Владимир Михайлович оказался совсем не таким грозным, как все эти военные дяди. Он с улыбкой поднялся им навстречу, обнял Машу, пожал руку Илье, дал конфету Ляльке. Она конфету в карман засунула, села на краешек кресла и устремила на Владимира Михайловича свой не детски серьезный взгляд, он сначала даже глаза отвел, а потом стал задавать все те вопросы, о которых говорил Илья. В Лялькиных ответах не было ничего нового. Маша взяла Ляльку, и они вышли, а Илья еще долго оставался в кабинете. В итоге Владимир Михайлович сказал, что предстоит многое еще выяснить и порешать, и, возможно, придется даже забрать Ляльку на недолгое время в детский дом, но он очень надеется, что этого удастся избежать. В общем, он поможет им.
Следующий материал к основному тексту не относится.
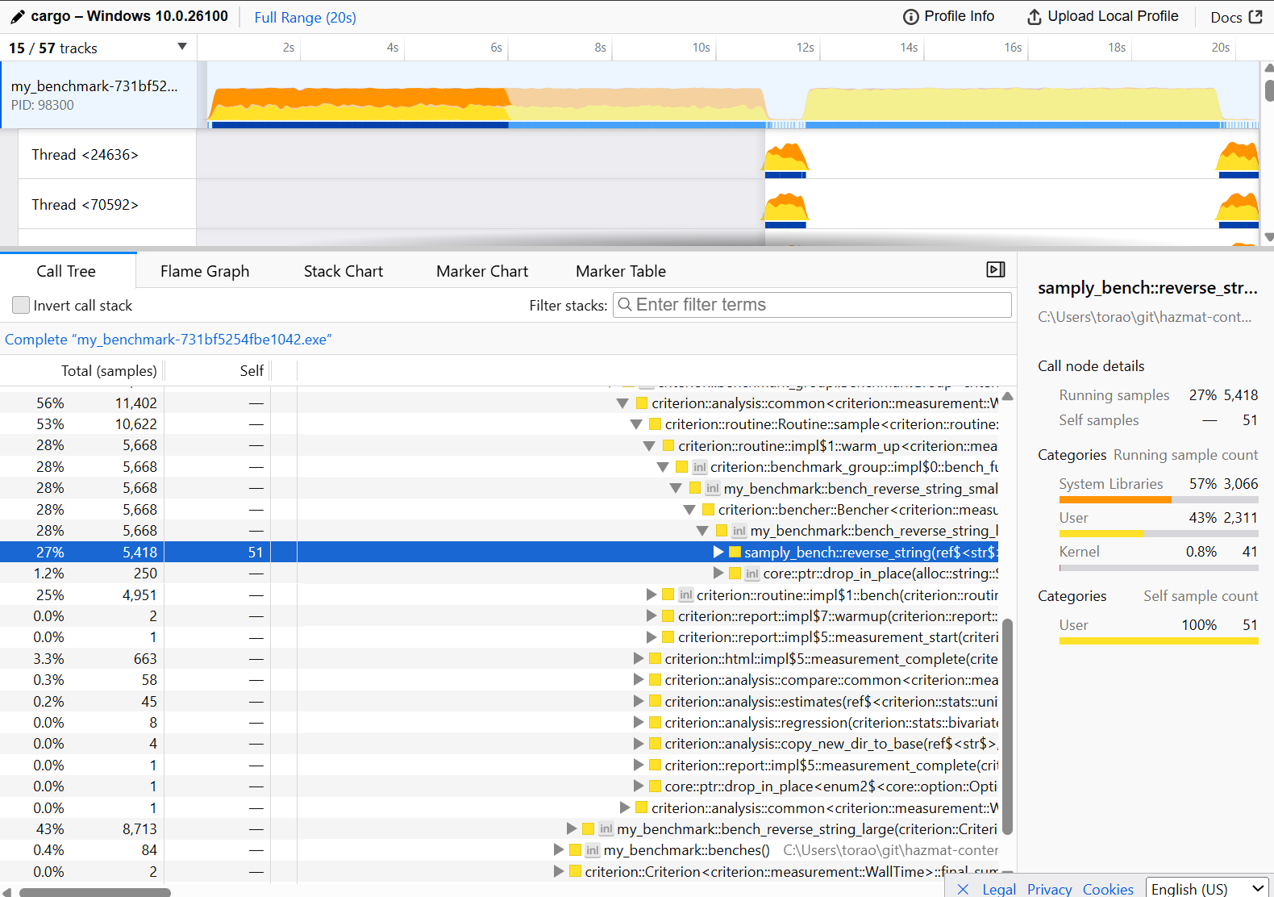Toggle the sidebar panel icon
Screen dimensions: 1274x897
996,269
Когда они сели в машину и поехали домой, несмотря на такой нервный и волнительный день и полную пока неясность, Илья такой покой в душе ощутил, такую благодарность, не ясно даже к кому обращенную. Стоило, наверное, все ему данное пережить, чтобы сейчас такое почувствовать. И не восторг и не счастье это было, а именно покой, благостный покой, хотелось всему свету спасибо за него говорить.
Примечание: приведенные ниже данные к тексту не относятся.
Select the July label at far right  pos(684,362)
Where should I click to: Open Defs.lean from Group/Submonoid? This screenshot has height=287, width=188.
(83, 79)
А вот Алине Чистяковой повезло меньше. После того, как она Ляльку, маленькую дочку свою, в магазине «забыла» и бросилась вслед за очередной своей любовью, ох, и нелегкая жизнь ее ждала. Много всего натворила она за свою недлинную жизнь, и когда они с Колей-бандитом после очередной, удачно завершенной им бандитской операции это дело привычно отмечали, переборщила она с наркотиками. Она уже ничем не брезговала, опустилась ниже низкого. Так и умерла от передоза, и Бог, нет, не спас. Нечего там уже спасать было. И смерть ее была зафиксирована, так как паспорт все же на момент смерти при ней был, а Алевтина, дочь ее единственная, которая в том паспорте записана была, стала с того момента круглой сиротой, так как отца у нее отродясь не было. После недолгих поисков эти данные легли на стол полковнику Синицыну, и это уже почти решало вопрос удочерения Ляльки, оставались формальности.
--
Поезд в Иркутск отбывал рано утром. В купе на нижней полке привалилась к свернутому в бублик матрасу сонная Лялька, Илья рассовывал чемоданы, их было много. Семья Симоновых навсегда уезжала на Байкал. Илью Ильича пригласили в Научно-исследовательский институт биологии Иркутского государственного университета заведующим лабораторией, а Маша, Мария Сергеевна, ехала в свою сбывшуюся мечту. Она и из прошлой-то  экспедиции своей возвращаться не хотела, но, боже, какое счастье, что вернулась тогда. Иначе ничего бы этого не было: ни светлой Лялькиной головки, светящейся одуваном в лучах восходящего солнца, ни ласково взгляда Ильи, его больших заботливых рук, перекладывающих чемоданы с места на место, а главное, этого чувства дома. Неважно, в каком ты доме, квартире, палатке живешь в данный момент, когда с тобой рядом твои любимые родные люди, твоя семья, -  ты дома.